┌─ Extract provided
STATUS: implemented 2026-05-31

Flowcat — native SIP (supersedes the FreeSWITCH gateway)

Decision: SIP is native Rust inside flowcat; FreeSWITCH is removed. Flowcat speaks SIP/RTP directly, so it's a single-binary native voice runtime — one project, no separate softswitch. (Supersedes the earlier FreeSWITCH gateway approach described in DESIGN.md.)

1. The transport seam (do this first — everything depends on it)

Generalize the pipeline so it doesn't care whether audio arrived as carrier WS frames or RTP. New in flowcat-core (transport/mod.rs):

#![allow(unused)]
fn main() {
#[async_trait]
pub trait MediaTransport: Send {
    /// Next inbound event: the call started, a chunk of caller audio (at
    /// `carrier_rate`), or the call ended. `None` = transport closed.
    async fn recv(&mut self) -> Option<MediaIn>;
    /// Play bot audio (at `carrier_rate`) to the caller.
    async fn send_audio(&mut self, chunk: AudioChunk) -> Result<(), FlowcatError>;
    /// Barge-in: flush any buffered playback. No-op where unsupported.
    async fn send_clear(&mut self) -> Result<(), FlowcatError>;
    fn carrier_rate(&self) -> u32; // 8000 for telephony G.711
}

pub enum MediaIn {
    StreamStart { call_id: String },
    Audio(AudioChunk),  // at carrier_rate
    Stop,
}
}
  • Call becomes Call<Tr: MediaTransport, R: RealtimeLlm, B: AgentBrain, S: SessionSource> (4 params, was 5). The loop: tr.recv()MediaIn::{StreamStart, Audio, Stop}; realtime AudioOut → resample → tr.send_audio; Interruptedtr.send_clear. The resampler, recorder, transcript, brain/tool handling, finalize are UNCHANGED.
└─
┌─ Information supplied
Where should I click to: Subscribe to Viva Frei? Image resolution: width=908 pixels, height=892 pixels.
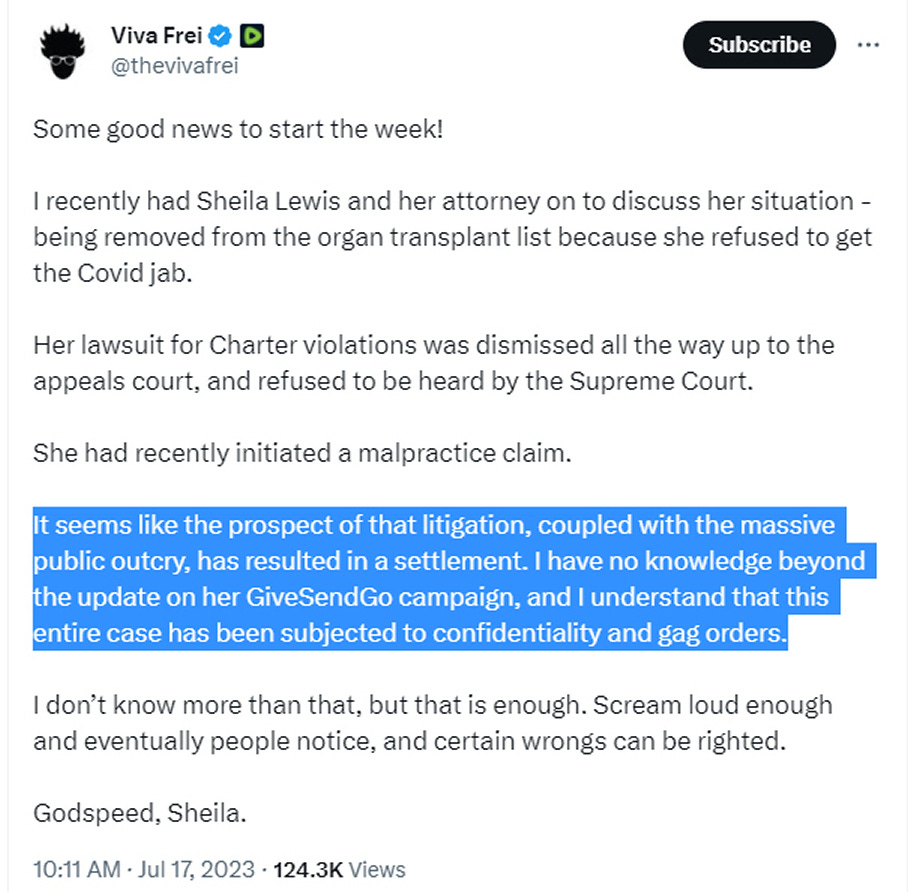click(x=759, y=45)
└─
▸ **What is asked**
**1.** In the flowcat SIP note, how many type parameters does Call take after the change?
**2.** Repeat the flowcat SIP note word for word, from "async fn send_clear(&mut" to "finalize are UNCHANGED.".

▸ **Outputs**
**1.** Four, down from five.

**2.**
async fn send_clear(&mut self) -> Result<(), FlowcatError>;
    fn carrier_rate(&self) -> u32; // 8000 for telephony G.711
}

pub enum MediaIn {
    StreamStart { call_id: String },
    Audio(AudioChunk),  // at carrier_rate
    Stop,
}
}
  • Call becomes Call<Tr: MediaTransport, R: RealtimeLlm, B: AgentBrain, S: SessionSource> (4 params, was 5). The loop: tr.recv()MediaIn::{StreamStart, Audio, Stop}; realtime AudioOut → resample → tr.send_audio; Interruptedtr.send_clear. The resampler, recorder, transcript, brain/tool handling, finalize are UNCHANGED.